### What to produce
Every line below that has the string "Toggle" needs to be copied.

(Stored entries)
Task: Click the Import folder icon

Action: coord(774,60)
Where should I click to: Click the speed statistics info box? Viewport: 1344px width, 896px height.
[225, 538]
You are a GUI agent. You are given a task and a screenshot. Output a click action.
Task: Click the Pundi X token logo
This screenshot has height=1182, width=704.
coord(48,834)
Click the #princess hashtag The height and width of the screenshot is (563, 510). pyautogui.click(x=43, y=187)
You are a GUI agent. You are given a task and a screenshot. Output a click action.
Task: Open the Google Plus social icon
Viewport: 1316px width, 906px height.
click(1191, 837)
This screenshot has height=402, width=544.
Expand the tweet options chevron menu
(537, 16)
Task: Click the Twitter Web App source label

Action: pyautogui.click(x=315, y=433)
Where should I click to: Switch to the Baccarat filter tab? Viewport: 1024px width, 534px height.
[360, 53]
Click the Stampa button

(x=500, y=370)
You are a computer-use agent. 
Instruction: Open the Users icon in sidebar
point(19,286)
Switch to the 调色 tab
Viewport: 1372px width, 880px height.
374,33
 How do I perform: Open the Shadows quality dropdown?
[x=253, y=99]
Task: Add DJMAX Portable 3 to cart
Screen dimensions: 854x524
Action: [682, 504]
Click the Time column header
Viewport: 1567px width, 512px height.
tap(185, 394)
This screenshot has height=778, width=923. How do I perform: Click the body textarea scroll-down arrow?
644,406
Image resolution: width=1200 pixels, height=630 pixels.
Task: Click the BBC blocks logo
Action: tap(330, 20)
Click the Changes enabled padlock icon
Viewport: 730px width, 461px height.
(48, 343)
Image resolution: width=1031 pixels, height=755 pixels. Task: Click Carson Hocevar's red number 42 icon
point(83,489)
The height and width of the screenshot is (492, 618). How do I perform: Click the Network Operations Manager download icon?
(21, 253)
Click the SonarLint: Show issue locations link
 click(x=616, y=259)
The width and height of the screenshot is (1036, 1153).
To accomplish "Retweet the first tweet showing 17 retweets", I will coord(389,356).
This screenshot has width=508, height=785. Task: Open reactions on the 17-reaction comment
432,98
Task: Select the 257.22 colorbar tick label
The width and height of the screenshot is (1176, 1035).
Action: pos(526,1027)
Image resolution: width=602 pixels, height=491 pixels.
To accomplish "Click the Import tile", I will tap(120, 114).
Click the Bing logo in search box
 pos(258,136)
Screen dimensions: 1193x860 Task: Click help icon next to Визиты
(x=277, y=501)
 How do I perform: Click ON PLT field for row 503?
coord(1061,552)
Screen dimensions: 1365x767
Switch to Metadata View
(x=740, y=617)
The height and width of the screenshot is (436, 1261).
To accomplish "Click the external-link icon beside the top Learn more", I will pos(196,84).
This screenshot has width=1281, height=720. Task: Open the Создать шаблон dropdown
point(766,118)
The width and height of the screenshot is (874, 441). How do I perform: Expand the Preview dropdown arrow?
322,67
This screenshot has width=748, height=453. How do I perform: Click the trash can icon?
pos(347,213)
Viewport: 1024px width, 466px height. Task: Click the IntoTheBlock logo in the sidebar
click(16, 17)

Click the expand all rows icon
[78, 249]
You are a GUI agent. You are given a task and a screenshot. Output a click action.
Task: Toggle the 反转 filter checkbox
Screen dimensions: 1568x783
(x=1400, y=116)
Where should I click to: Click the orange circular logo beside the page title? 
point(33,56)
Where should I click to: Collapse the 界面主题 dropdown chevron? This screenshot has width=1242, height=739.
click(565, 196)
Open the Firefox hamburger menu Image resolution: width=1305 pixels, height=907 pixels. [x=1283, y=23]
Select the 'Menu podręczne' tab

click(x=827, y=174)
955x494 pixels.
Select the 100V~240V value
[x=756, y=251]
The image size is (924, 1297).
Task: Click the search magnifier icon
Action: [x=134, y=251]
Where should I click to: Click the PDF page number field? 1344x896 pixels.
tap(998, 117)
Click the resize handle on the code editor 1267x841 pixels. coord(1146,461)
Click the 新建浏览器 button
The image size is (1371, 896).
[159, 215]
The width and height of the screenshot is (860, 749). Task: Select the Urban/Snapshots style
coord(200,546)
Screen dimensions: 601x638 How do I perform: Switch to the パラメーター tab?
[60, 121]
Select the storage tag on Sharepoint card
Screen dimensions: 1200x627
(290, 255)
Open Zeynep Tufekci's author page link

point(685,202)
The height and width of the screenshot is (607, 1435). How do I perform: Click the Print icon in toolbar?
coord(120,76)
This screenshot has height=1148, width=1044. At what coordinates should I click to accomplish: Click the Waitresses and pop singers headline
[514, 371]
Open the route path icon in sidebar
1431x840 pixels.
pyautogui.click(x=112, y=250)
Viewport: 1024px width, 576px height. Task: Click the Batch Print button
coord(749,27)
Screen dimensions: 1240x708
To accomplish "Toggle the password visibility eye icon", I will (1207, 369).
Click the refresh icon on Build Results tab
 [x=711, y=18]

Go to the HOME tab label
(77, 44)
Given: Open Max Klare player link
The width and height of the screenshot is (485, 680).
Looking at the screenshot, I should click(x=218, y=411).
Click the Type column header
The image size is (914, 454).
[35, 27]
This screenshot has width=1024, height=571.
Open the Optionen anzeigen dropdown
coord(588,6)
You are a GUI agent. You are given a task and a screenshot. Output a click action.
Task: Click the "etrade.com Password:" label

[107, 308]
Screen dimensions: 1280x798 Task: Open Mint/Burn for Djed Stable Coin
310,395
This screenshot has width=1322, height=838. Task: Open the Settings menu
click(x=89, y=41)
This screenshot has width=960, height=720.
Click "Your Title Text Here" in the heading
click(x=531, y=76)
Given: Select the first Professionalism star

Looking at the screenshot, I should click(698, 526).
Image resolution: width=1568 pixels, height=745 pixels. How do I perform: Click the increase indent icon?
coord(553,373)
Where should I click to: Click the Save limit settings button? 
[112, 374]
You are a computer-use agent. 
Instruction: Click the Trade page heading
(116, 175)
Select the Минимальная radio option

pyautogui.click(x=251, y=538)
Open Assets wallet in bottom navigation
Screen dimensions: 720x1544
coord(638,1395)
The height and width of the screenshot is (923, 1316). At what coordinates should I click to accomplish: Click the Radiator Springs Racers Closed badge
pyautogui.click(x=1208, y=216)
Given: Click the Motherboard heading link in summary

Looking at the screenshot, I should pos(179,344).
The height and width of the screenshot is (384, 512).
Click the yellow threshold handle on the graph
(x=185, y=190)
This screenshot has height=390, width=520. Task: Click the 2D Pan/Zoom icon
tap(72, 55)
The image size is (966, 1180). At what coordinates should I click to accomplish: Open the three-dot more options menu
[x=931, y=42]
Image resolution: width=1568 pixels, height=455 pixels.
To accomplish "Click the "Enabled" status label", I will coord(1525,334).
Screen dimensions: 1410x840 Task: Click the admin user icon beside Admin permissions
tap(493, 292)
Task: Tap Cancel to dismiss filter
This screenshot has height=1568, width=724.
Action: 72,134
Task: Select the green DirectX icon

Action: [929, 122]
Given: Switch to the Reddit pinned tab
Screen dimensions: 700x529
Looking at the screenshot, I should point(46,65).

### Output of the exercise
Task: Toggle the 反转 filter checkbox
To accomplish "Toggle the password visibility eye icon", I will (1207, 369).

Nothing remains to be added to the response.